# What could I make to sell for a little bit of cash?



## Timzo (Apr 25, 2013)

Im only 14 and cant get a job, I do woodworking so what do you think I could make and sell just to get a little bit of money?

Thank you
Tim


----------



## TheCook (Aug 5, 2012)

Cutting boards are probably the easiest thing way to turn scraps of wood into money.


----------



## Dal300 (Aug 4, 2011)

Lots of simple toys and puzzles can be made. Look up "Diabolical Dice" and "Last Man Standing" puzzle.
Another easy one is the old "Nail in the Block of Wood" puzzler.

Good Luck!


----------



## coachmancuso (Feb 10, 2013)

What type of tools do you have or have access to? that will play a big part on what you can make.


----------



## Deycart (Mar 21, 2012)

Be mindful not to do anything dangerous in your pursuit of a bit of money.


----------



## hotbyte (Apr 3, 2010)

Any market in your area for corn hole boards? Bags can be ordered online if no sewing machine access.


----------



## MrFid (Mar 9, 2013)

If you have a lathe your options open up a bit more. Ice cream scoops, pizza cutters, pens, etc all require a little upfront cost but you can usually sell them pretty easy for a bit of a profit if you know where to sell (think craft fairs, markets, etsy). Depending on where in Sydney you live, it might be easy or tough. I'd try to find a market where people have a bit of extra cash that they'd be willing to drop on something nicer.


----------



## IrreverentJack (Aug 13, 2010)

Picnic tables.


----------



## MT_Stringer (Jul 21, 2009)

If you haave access to any wooden pallets, free is good.
Lots of rustic stuff can be made using very few simple tools to more advanced stuff requiring a planer, etc.

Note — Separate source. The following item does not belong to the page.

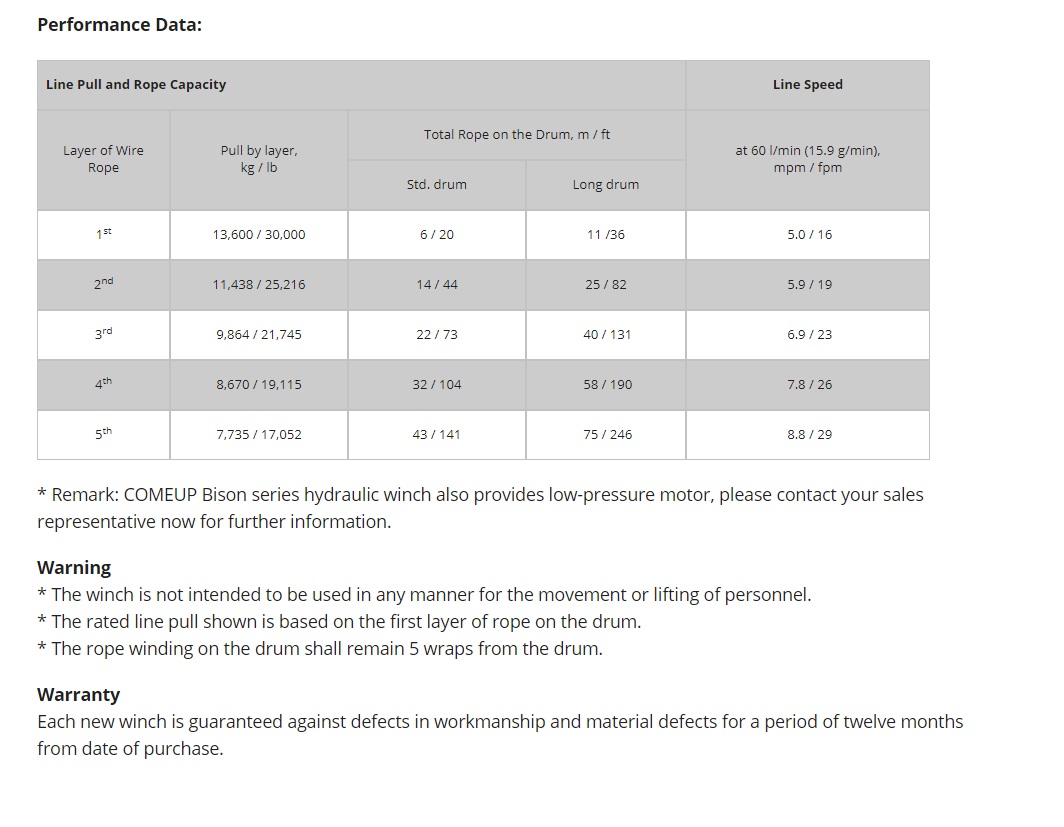Click the 5th layer row label

click(x=103, y=434)
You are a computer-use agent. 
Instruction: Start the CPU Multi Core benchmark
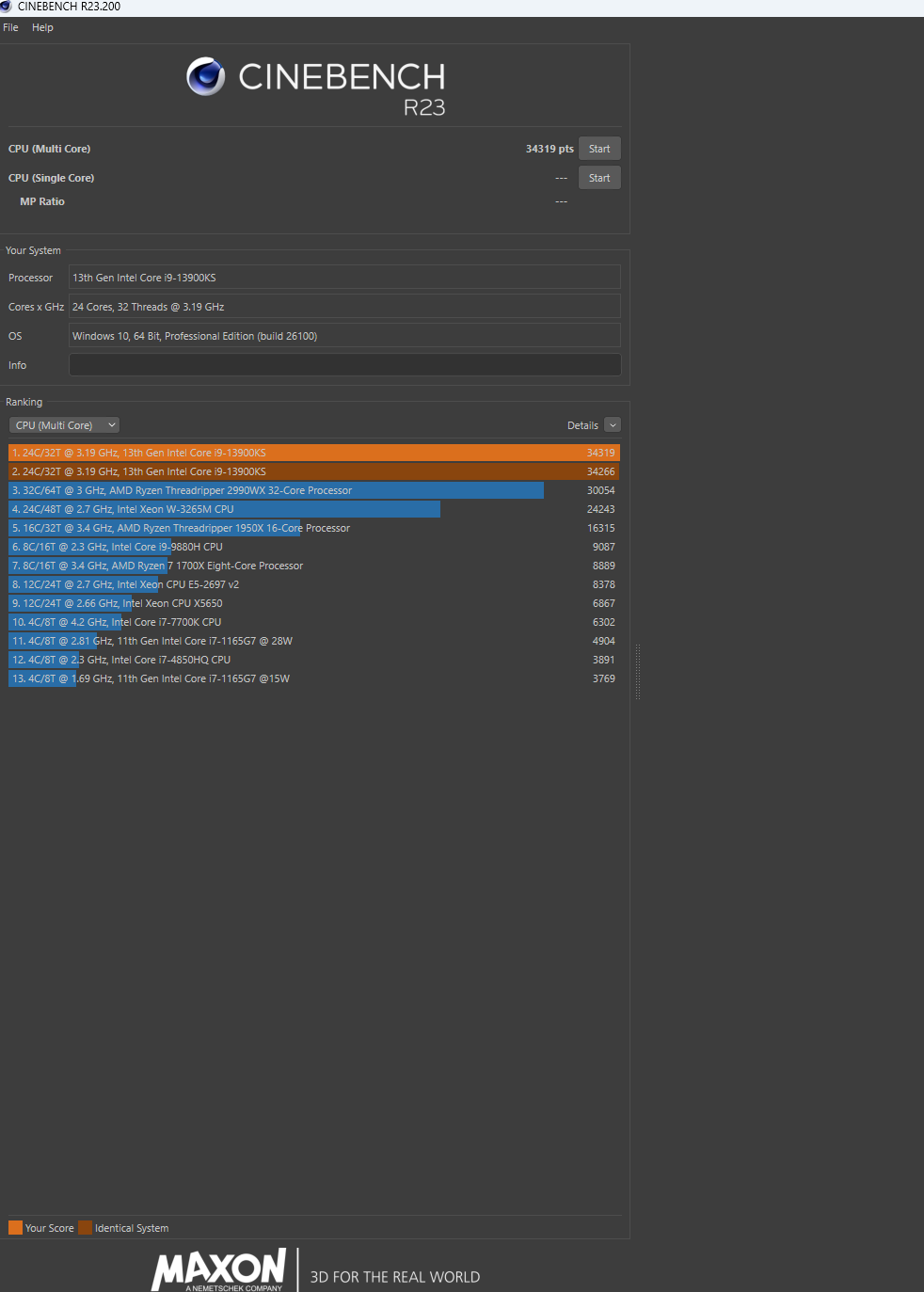coord(598,149)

I made some crates that sold and condiment rack that was given as a gift.

Crate building jig

Condiment storage/display shelf


----------



## Bullet (Apr 14, 2009)

Bird houses and feeders.

Also - some elementary schools have fund raising craft fairs where the kids can buy gifts for family members for holidays. I've made painted coat hooks and Christmas ornaments that sell well - made out of small scraps that I save up. Even after the 25% or so that I donate, I still make a couple hundred for four or five hours of work.


----------



## mojapitt (Dec 31, 2011)

Wooden puzzles, boxes, cutting boards picture frames, concentrate on cash and carry items.


----------



## Grandpa (Jan 28, 2011)

anything with very few parts, short build time and costs less than $5


----------



## SPalm (Oct 9, 2007)

I second bird houses and feeders.
Also squirrel feeders.


----------



## Timzo (Apr 25, 2013)

Thank you all very much for replying, I have got some great ideas to work with now.


----------



## MisterBill (Mar 27, 2012)

Don't forget about the "magic" wine bottle holders. They are fairly easy to make and people seem to like them.


----------



## Tedstor (Mar 12, 2011)

A bit off topic but…...when I was 13 I made a buttload of cash one Summer by painting mailbox posts. Our neighborhood HOA required residents to maintain a wooden mailbox post. All were painted "Hunter Green". 
I strolled around the neighborhood toting my supplies in a 5 gal bucket. When I saw a mailbox that needed some love (and many did), I ran up to the house and rang the bell. I could scrape, prime, and paint the post in about an hour. I charged $15 and probably painted 150-200 posts that Summer. 
Good cash for a 13 year old in 1990.


----------